谢云儿双手趴在桌子上也不起家,闻言只是翻了个白眼儿,撅着嘴道:“提及利诱男人,我如何敢跟你这位岳州第一美人相提并论?再说了,我就是个小小流民丫头罢了,林蜜斯怕是认错人了。”
禹云岚回想起当时塔上情状,思忖道:“当时塔内起码有两到三波人马厮杀,而我到第三层时,除了谢女人以外,竟然统统人都已死了,若说一边是你们安排的人,另一边是要行凶的刺客,那另有一拨人又是哪儿来的?”
“是……莫非是……”
“周宇在电光火石之间做出判定、用心中箭,以此激起军中激愤之意、平复反对之声,已是高超,可先前他的各种罪过若真是如你们所言,那他回营以后,必定以此大做文章,比方说我太守府通敌刺杀帝国大将,将统统脏水都泼到太守府身上,乃至能够马上挥军攻城,在南军与救兵反应过来之前占据通裕城,到了阿谁时候,就算是七旗军王元帅亲身来了,恐怕也只可为其表功,不能再究查其罪——那么谢女人,你又如何能够为父报仇、为民除害?”
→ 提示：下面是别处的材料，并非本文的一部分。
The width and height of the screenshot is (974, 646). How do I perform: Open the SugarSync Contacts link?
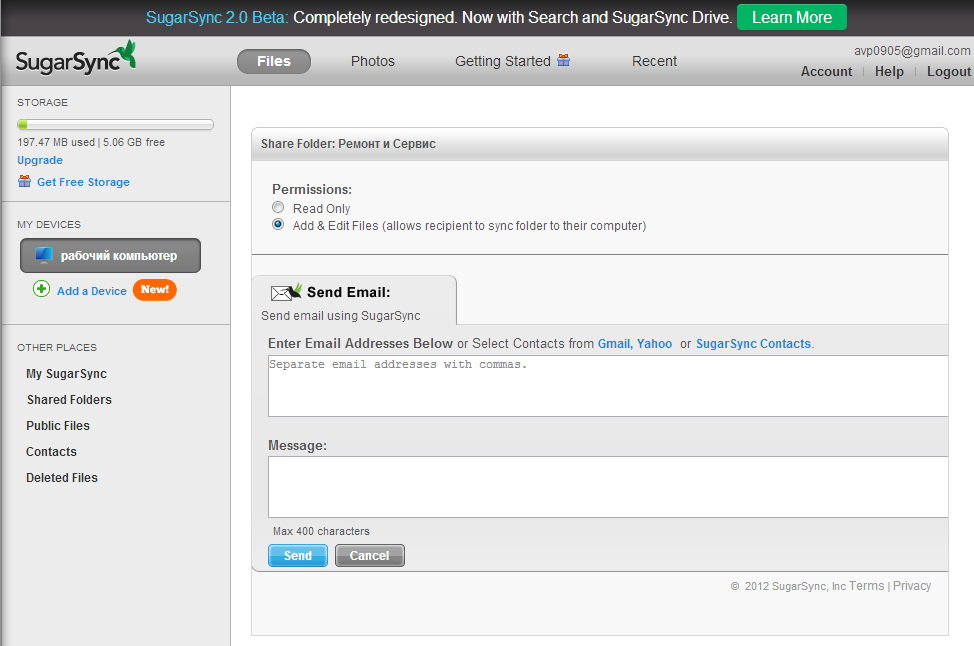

“这些日子,我一向在搜索周宇的蛛丝马迹,实不相瞒,本日之宴,就是要给周宇一个机遇,一个刺杀我父亲的机遇,那钟楼上的困阵实在是我布下的,而即便我们安插在楼上的人失手,真的有龙牙箭手要取我父亲性命,我们也早已安排了背工应对——可我没想到的是,行刺之人竟然有本领在钟内埋伏了火药,想要杀人灭口,更没想到的是,谢蜜斯,岳州那么多人都找不到的你,竟然也呈现在那边。”
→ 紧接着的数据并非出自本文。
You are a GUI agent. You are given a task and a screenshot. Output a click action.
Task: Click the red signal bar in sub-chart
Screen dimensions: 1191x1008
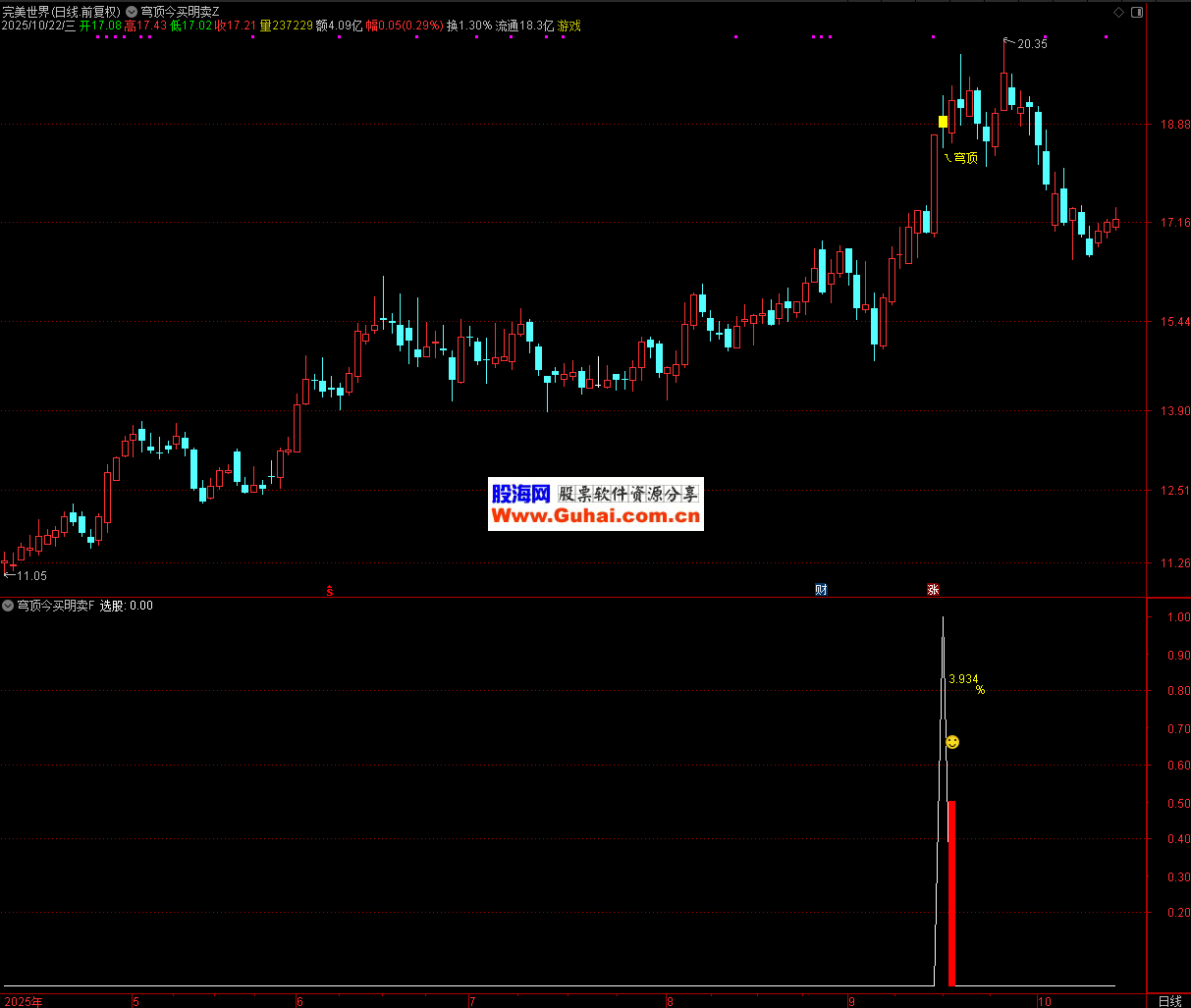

“以是——那第三拨人马,定然就是被故意人安插出来庇护谢蜜斯的人了。”林彩诗饶有兴趣地看着谢云儿,缓缓道:“从服饰上看,那些人来自于岳州的一个小门派,叫飞沙帮,这门派里没甚么拿得脱手的武功,就是人多胆儿大,只要钱给得够,甚么都敢干——当然,就凭他们那几小我是必定没法真正保你全面的,而这把弓的仆人固然已经被炸得认不出是谁,可他胸口上的贯穿伤却充足令人惊奇,因为,那起码是天级妙手才气形成的伤势,并且洁净利落、一击致命——这就不难猜想了,要晓得,这天下间能够做到这一点的着名妙手,又与谢女人或是七旗军有关联的,数来数去,也不超越双手之数。”
二人一边说着话,禹云岚引着林彩诗落座,本身则肃容向她拱手深深一礼,道:“本日鄙人搅乱了林蜜斯的生辰宴,还承蒙蜜斯出声得救,禹云岚深感不安,请受此一礼。”
林彩诗看了看他,随即又把目光放到谢云儿身上,一字一顿地问道:“明天射向周宇那支龙牙箭,实在就是你的吧。”